14.12.2021, 14:04
Als Lucien den Blick seiner Schwester bemerkte, mit dem sie ihm und Tarón die Tücher reichte, verdrehte der Dunkelhaarige nur kurz die Augen und band sich den Stofffetzen kommentarlos vor Mund und Nase. Dass sich das ungewöhnliche Kratzen in seinem Hals längst zu einem ausgeprägten Hustenreiz entwickelt hatte, der ihn schon beim Werfen der Enterhaken behindert hatte, verschwieg er wohlwissend. Im Augenblick mochte es gehen und sobald sie diesen Nebel hinter sich ließen, würde das Kratzen hoffentlich von selbst verschwinden.
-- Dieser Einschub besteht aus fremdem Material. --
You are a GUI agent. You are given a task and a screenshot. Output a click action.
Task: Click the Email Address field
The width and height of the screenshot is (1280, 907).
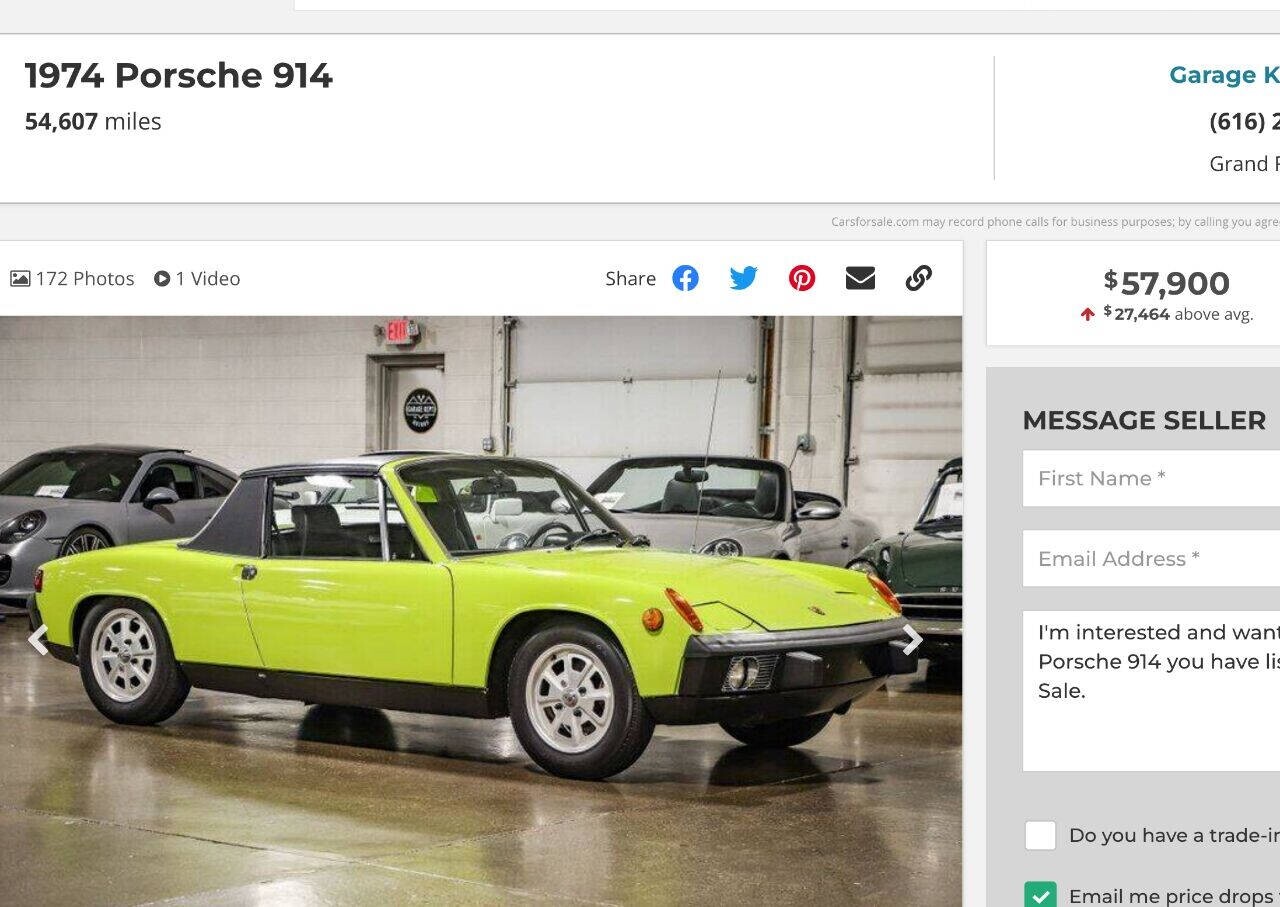tap(1151, 558)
Hier und Jetzt beschäftigten ihn jedoch andere Dinge weit mehr. Die Sphinx und das kleine Handelsschiff hatten aneinander festgemacht, die Matrosen auf der anderen Seite der Reling hatten sich – soweit Lucien das überblicken konnte – als kleiner Haufen zusammengerottet und wartete auf ihre Ankunft, und Tarón hatte wie geheißen eine kleine Gruppe zusammengestellt, die sich bereit machte, auf das andere Deck überzuwechseln.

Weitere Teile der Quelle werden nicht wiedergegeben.